Da die Problematik immer weiter zunahm, wurde zunächst versucht, den Pumpenpegel zu optimieren. Zudem versuchte man, die Pumpen nach Störungsmeldung von Hand über die Leitzentrale in Rückwärtslauf zu betreiben. Leider nicht immer erfolgreich, da die Pumpen dann bereits stark verzopft waren. Die Abteilung Betriebstechnik von Hamburg Wasser fing deswegen an, auf dem Markt nach einer automatisierten Lösung zu suchen. Ziel war es, die Pumpen über einen Frequenzumrichter zuverlässig automatisch rückwärts drehen zu lassen bei gleichzeitig wirtschaftlichem Betrieb.
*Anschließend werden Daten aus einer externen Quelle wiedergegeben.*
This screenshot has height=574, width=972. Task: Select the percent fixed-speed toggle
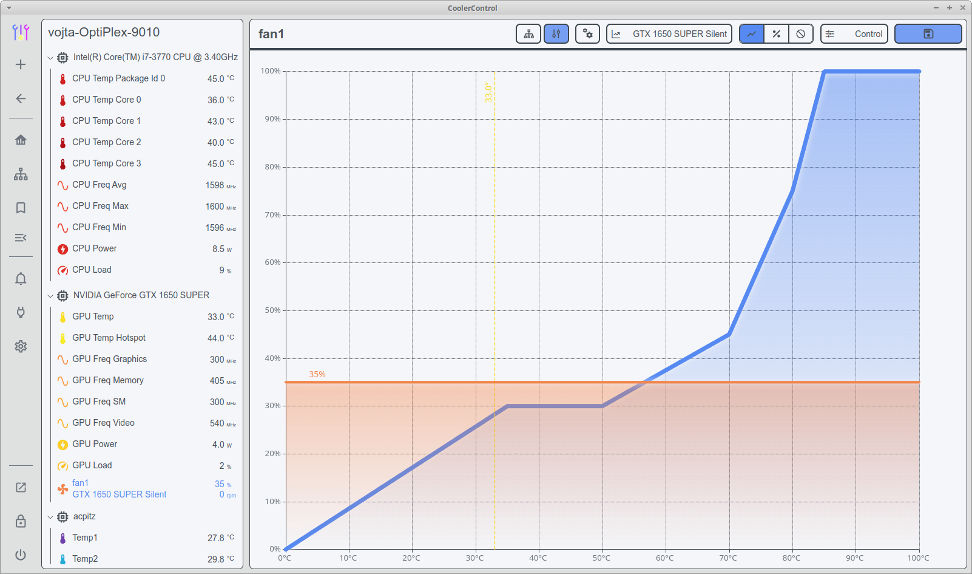(776, 34)
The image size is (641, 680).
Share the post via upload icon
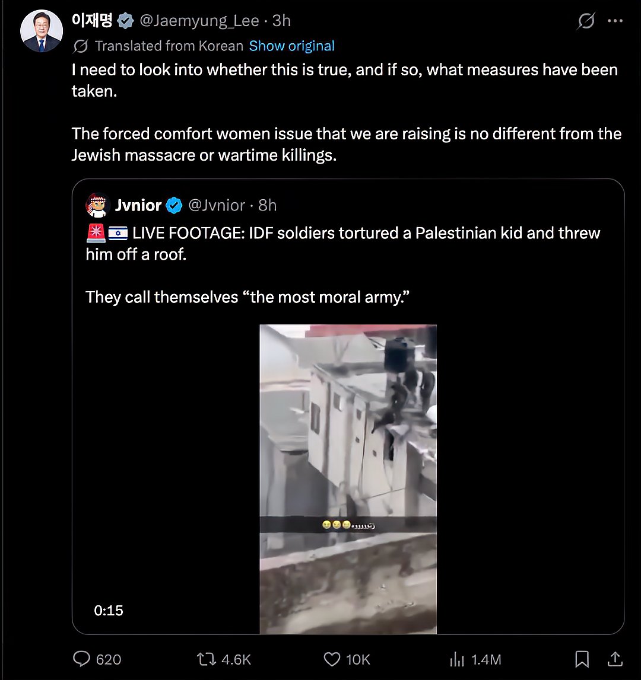pos(615,659)
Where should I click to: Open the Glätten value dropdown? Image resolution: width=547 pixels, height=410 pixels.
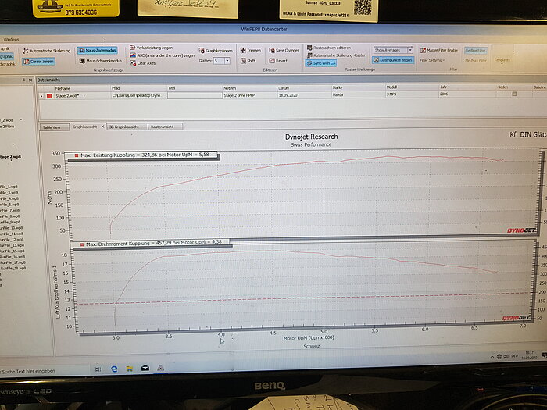pos(227,60)
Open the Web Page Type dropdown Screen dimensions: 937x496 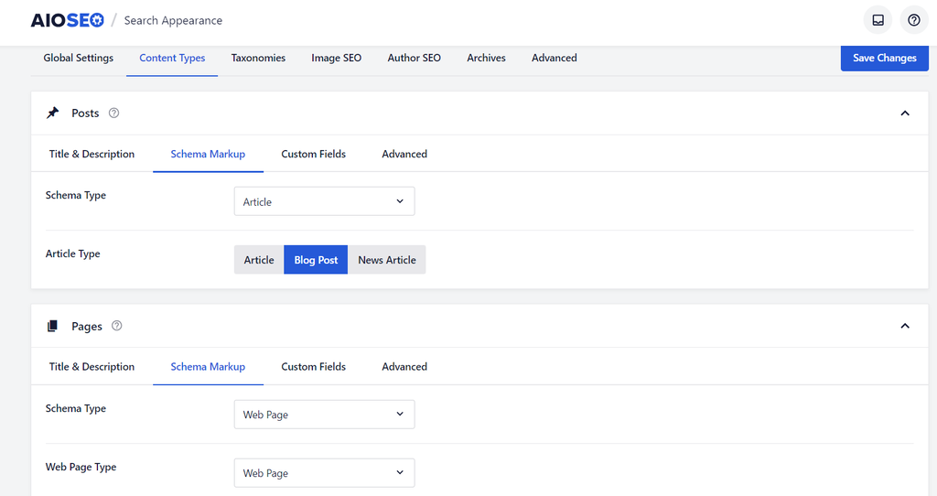(x=324, y=473)
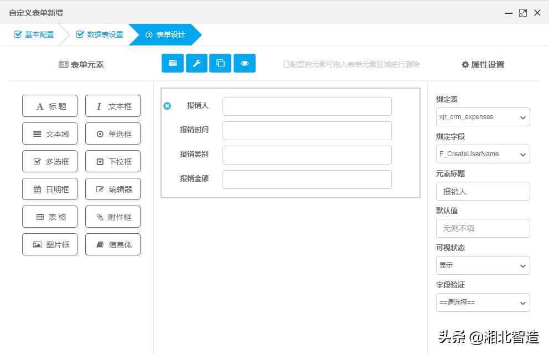Screen dimensions: 549x354
Task: Open the 绑定字段 F_CreateUserName dropdown
Action: pyautogui.click(x=483, y=154)
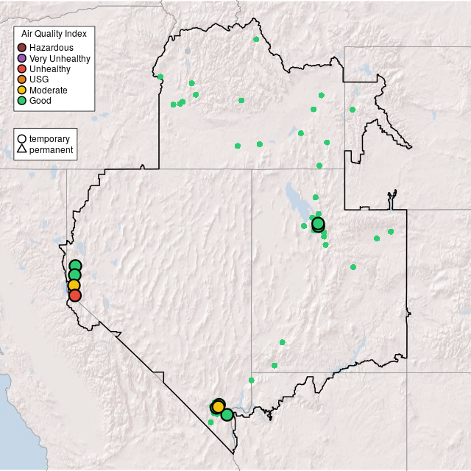
Task: Click large green marker beside the central lake
Action: 318,223
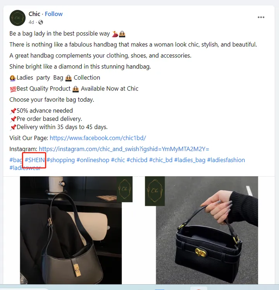Open the #chic_bd hashtag

pos(161,160)
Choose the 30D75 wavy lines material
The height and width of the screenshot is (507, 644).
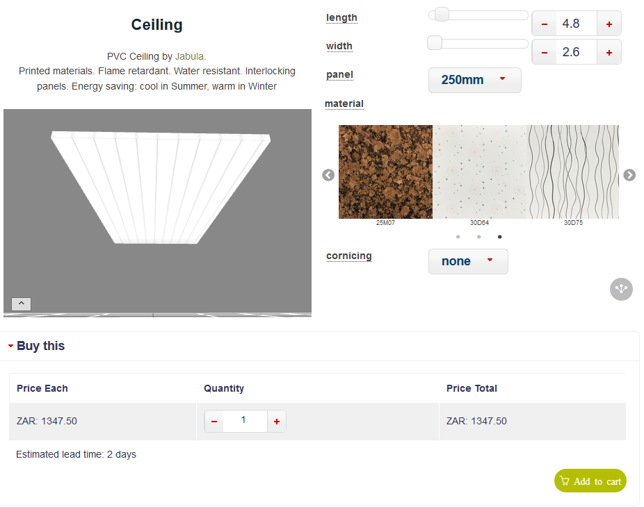point(573,172)
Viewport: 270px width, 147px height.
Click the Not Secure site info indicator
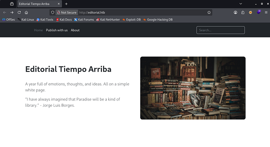pos(66,13)
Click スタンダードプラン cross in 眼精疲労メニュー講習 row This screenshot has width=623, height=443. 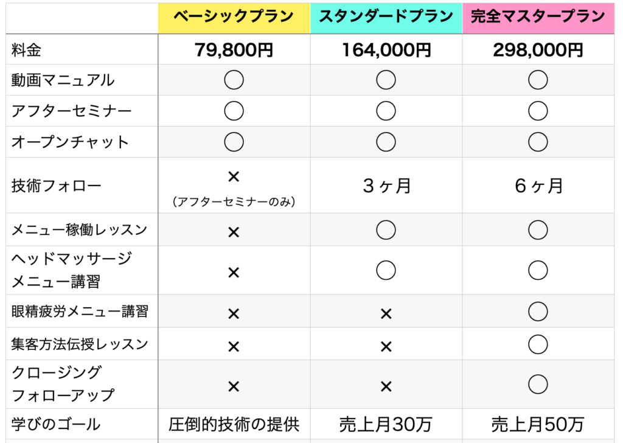tap(386, 314)
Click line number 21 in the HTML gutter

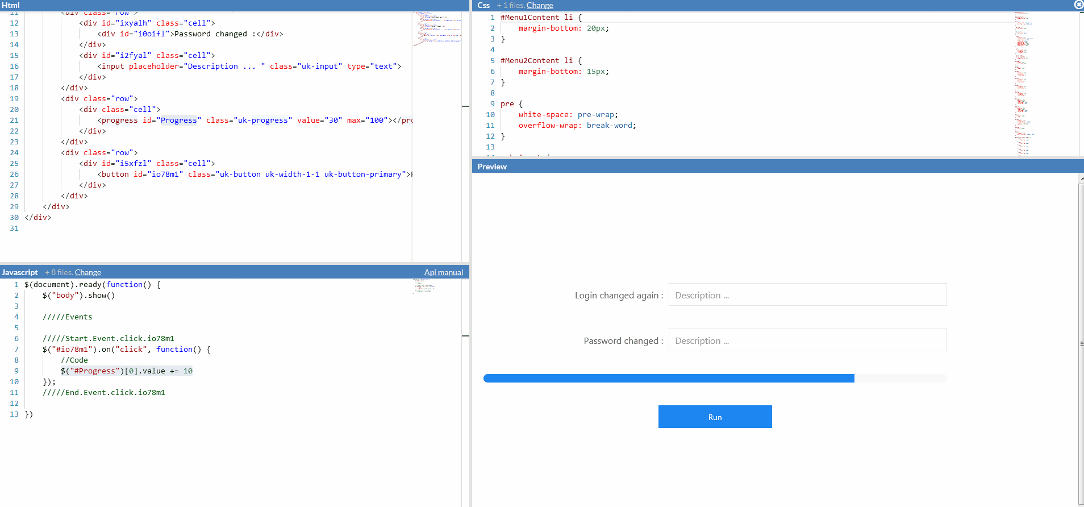[x=14, y=120]
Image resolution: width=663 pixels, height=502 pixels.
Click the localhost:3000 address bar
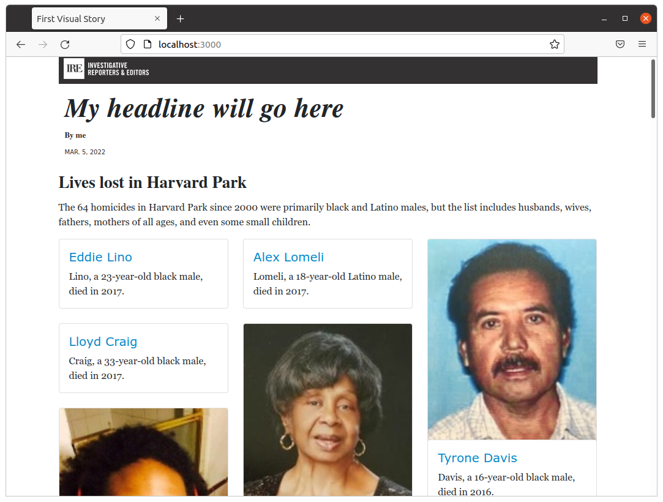pyautogui.click(x=343, y=44)
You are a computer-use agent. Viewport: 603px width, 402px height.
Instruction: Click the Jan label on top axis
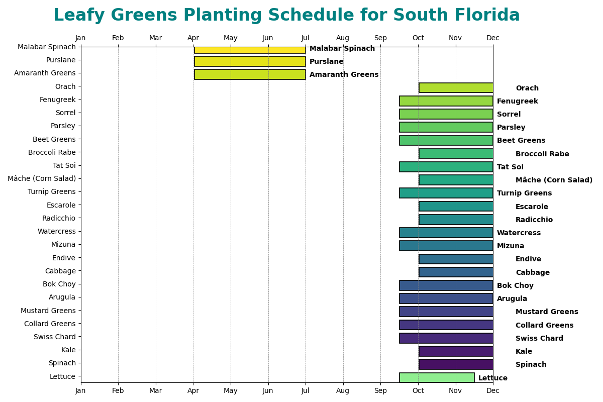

Macht Geld flüssig: Rückspülmodus

Die Verschmutzung von Flügelrädern in Abwasserpumpen durch Ablagerungen bzw. Zopfbildung ist ein generelles Problem, weil sich die Leistung der Pumpe mindert und sie blockieren kann. Deswegen verfügt der VLT Aqua Drive standardmäßig über einen Rückspülmodus, der die Drehrichtung des Laufrades umkehrt, um dadurch Ablagerungen am Flügelrad zu lösen. Da sich nicht jede Art von Pumpe gegenläufig betreiben lässt, muss der Betreiber vor Nutzung dieser Funktion Rücksprache mit dem Pumpenhersteller halten.
Beim Start eines Rückspülvorgangs führt der Frequenzumrichter zunächst eine Rampe bis zum Stopp aus, anschließend läuft eine Abschaltverzögerung ab, bevor der erste Zyklus beginnt. Wenn der Rückspülmodus von einem gestoppten Zustand des Frequenzumrichters ausgelöst wird, wird die erste Abschaltverzögerung übersprungen. Das Rückspülereignis kann aus mehreren Zyklen bestehen. Ein Zyklus besteht aus einem Puls im Rückwärtslauf, gefolgt von einem Puls im Vorwärtslauf. Der Rückspülvorgang ist abgeschlossen, nachdem die angegebene Anzahl von Zyklen beendet wurden. Zwischen den Pulsen wechselt der Frequenzumrichter für die angegebene Abschaltverzögerungszeit in den Freilauf, damit sich die Rückstände in der Pumpe absetzen können.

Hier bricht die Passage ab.